The dollar extended gains after Federal Reserve officials said they might reduce their $85 billion in monthly bond purchases “in coming months” as the economy improves, minutes of their last meeting show.
The euro dropped from a four-year high versus the yen as the European Central Bank is considering a negative deposit rate if more economic stimulus is needed, according to two people with knowledge of the debate. The yen strengthened as a panel said Japan’s government-run pension fund needs restructuring. Australia’s dollar declined after the International Monetary Fund said the currency was 10 percent overvalued.
“The Fed came across less dovish,” Joe Manimbo, a market analyst in Washington at Western Union Business Solutions, a unit of Western Union Co., said in phone interview. “The market is caught in this tug of war on the time line for a taper, so less-dovish minutes give a little more leverage to the camp in the market that expects the Fed to taper policy by March or sooner. That has increased the tailwind we’ve seen on the dollar.”
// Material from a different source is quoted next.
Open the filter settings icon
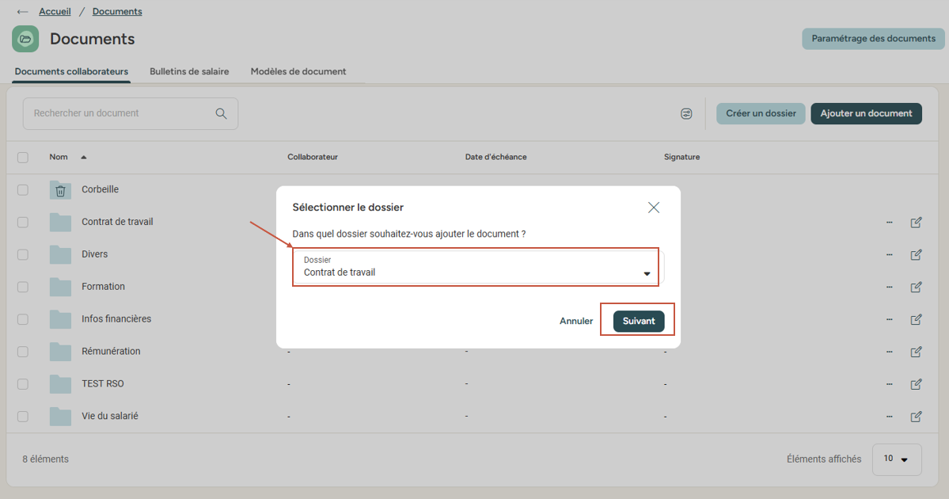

The Bloomberg U.S. Dollar Index, which monitors the greenback against 10 major peers, increased for the first time in four days, adding 0.5 percent to 1,020.01 yen at 2:15 p.m. in New York.
The euro declined 0.8 percent to 134.47 after earlier touching 135.95, the strongest level since October 2009. The shared currency fell 0.8 percent to $1.3425. The dollar was little changed at 100.19 yen.
Fed policy makers “generally expected that the data would prove consistent with the Committee’s outlook for ongoing improvement in labor market conditions and would thus warrant trimming the pace of purchases in coming months,” according to the record of the Federal Open Market Committee’s Oct. 29-30 gathering, released today in Washington.